__Source material__
____
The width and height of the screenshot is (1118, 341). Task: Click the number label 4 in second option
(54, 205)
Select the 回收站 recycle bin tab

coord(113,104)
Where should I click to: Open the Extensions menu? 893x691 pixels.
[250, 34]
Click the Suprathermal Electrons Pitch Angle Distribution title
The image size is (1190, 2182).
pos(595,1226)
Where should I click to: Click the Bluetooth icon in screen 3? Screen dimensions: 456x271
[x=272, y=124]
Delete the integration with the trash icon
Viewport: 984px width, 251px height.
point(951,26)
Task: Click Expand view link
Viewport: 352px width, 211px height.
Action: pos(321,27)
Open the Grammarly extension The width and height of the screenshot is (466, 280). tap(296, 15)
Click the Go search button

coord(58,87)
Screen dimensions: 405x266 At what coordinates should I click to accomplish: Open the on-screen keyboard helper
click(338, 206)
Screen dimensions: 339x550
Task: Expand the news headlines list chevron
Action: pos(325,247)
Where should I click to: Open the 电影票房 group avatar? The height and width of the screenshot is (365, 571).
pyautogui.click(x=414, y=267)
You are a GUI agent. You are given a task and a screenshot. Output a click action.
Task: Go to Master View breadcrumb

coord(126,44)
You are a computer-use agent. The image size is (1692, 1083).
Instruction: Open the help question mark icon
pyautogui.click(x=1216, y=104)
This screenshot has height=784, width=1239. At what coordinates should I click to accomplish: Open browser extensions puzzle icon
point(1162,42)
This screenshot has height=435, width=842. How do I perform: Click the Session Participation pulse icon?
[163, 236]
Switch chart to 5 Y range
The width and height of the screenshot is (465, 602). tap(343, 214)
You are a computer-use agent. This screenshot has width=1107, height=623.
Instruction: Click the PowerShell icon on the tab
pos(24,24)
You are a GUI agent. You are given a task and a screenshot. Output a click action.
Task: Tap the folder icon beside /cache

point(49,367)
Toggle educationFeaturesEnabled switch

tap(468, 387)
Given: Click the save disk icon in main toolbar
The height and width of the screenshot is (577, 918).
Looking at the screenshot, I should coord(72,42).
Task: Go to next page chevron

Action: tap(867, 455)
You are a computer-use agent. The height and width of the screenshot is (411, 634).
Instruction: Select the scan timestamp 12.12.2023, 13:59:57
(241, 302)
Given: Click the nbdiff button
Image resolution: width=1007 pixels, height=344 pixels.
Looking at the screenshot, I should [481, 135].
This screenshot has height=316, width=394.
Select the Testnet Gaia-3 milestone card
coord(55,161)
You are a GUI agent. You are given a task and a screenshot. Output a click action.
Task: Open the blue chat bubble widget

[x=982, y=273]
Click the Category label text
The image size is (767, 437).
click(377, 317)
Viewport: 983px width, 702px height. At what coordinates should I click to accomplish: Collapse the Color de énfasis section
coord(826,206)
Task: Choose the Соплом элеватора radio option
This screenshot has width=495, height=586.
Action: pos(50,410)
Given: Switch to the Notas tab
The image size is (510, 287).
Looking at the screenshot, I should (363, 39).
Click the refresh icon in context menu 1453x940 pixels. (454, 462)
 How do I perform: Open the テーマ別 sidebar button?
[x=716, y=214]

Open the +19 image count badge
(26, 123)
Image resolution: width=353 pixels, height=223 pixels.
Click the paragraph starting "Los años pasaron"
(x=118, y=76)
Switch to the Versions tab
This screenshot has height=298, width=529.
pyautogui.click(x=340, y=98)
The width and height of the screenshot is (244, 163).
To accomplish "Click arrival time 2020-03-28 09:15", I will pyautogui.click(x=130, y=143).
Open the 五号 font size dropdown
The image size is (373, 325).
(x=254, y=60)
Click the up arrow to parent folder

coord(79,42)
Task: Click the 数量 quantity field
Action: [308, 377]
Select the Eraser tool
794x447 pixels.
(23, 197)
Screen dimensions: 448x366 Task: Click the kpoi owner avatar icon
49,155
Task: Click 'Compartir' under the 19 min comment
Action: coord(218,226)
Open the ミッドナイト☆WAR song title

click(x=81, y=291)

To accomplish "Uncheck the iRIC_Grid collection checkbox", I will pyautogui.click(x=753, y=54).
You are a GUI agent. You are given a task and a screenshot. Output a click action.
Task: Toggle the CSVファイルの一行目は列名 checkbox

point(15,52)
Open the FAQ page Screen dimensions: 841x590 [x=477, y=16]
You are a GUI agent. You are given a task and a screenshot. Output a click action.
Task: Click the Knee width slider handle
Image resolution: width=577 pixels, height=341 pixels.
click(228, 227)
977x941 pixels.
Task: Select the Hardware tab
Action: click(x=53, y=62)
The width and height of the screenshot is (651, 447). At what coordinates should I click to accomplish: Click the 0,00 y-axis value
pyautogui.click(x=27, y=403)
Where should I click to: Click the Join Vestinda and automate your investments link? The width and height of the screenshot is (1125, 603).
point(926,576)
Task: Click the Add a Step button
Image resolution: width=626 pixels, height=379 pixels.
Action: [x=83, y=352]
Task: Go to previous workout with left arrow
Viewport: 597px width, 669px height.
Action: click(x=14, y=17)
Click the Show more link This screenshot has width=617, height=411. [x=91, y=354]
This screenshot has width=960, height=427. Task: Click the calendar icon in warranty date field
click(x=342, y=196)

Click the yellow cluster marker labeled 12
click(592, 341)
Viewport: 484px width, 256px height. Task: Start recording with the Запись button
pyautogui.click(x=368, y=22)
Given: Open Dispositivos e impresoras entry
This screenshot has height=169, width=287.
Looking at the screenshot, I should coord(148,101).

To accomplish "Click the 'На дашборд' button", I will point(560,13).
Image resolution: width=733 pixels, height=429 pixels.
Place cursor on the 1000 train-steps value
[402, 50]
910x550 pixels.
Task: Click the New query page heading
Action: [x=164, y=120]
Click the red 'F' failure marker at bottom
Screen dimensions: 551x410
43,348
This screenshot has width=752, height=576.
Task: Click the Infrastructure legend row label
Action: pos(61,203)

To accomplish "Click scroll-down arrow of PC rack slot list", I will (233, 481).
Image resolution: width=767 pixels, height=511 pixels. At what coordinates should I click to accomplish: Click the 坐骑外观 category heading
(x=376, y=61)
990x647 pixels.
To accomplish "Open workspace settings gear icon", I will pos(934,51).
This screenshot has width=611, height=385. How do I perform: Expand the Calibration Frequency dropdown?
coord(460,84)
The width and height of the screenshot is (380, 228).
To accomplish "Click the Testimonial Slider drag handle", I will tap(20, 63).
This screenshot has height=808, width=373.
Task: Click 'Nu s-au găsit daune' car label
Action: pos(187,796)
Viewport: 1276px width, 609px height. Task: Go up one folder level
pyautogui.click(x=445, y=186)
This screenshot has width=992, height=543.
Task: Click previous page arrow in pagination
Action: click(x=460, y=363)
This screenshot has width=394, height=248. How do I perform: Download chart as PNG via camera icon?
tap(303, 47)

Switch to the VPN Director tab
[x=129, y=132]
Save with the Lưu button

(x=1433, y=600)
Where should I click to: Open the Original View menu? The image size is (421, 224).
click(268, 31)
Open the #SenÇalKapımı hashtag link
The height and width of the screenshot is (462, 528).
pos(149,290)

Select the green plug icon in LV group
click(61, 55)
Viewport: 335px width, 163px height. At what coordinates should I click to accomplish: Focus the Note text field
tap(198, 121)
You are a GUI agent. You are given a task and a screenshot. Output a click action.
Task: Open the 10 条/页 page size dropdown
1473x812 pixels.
____
__Problem description__
A verbatim copy of the lines from the one with "Image resolution: width=767" to the end of the listing is the whole answer.

__Answer to this problem__
Image resolution: width=767 pixels, height=511 pixels. At what coordinates should I click to accomplish: Click the 坐骑外观 category heading
(x=376, y=61)
990x647 pixels.
To accomplish "Open workspace settings gear icon", I will pos(934,51).
This screenshot has width=611, height=385. How do I perform: Expand the Calibration Frequency dropdown?
coord(460,84)
The width and height of the screenshot is (380, 228).
To accomplish "Click the Testimonial Slider drag handle", I will tap(20, 63).
This screenshot has height=808, width=373.
Task: Click 'Nu s-au găsit daune' car label
Action: pos(187,796)
Viewport: 1276px width, 609px height. Task: Go up one folder level
pyautogui.click(x=445, y=186)
This screenshot has width=992, height=543.
Task: Click previous page arrow in pagination
Action: click(x=460, y=363)
This screenshot has width=394, height=248. How do I perform: Download chart as PNG via camera icon?
tap(303, 47)

Switch to the VPN Director tab
[x=129, y=132]
Save with the Lưu button

(x=1433, y=600)
Where should I click to: Open the Original View menu? The image size is (421, 224).
click(268, 31)
Open the #SenÇalKapımı hashtag link
The height and width of the screenshot is (462, 528).
pos(149,290)

Select the green plug icon in LV group
click(61, 55)
Viewport: 335px width, 163px height. At what coordinates should I click to accomplish: Focus the Note text field
tap(198, 121)
You are a GUI agent. You are given a task and a screenshot. Output a click action.
Task: Open the 10 条/页 page size dropdown
1473x812 pixels.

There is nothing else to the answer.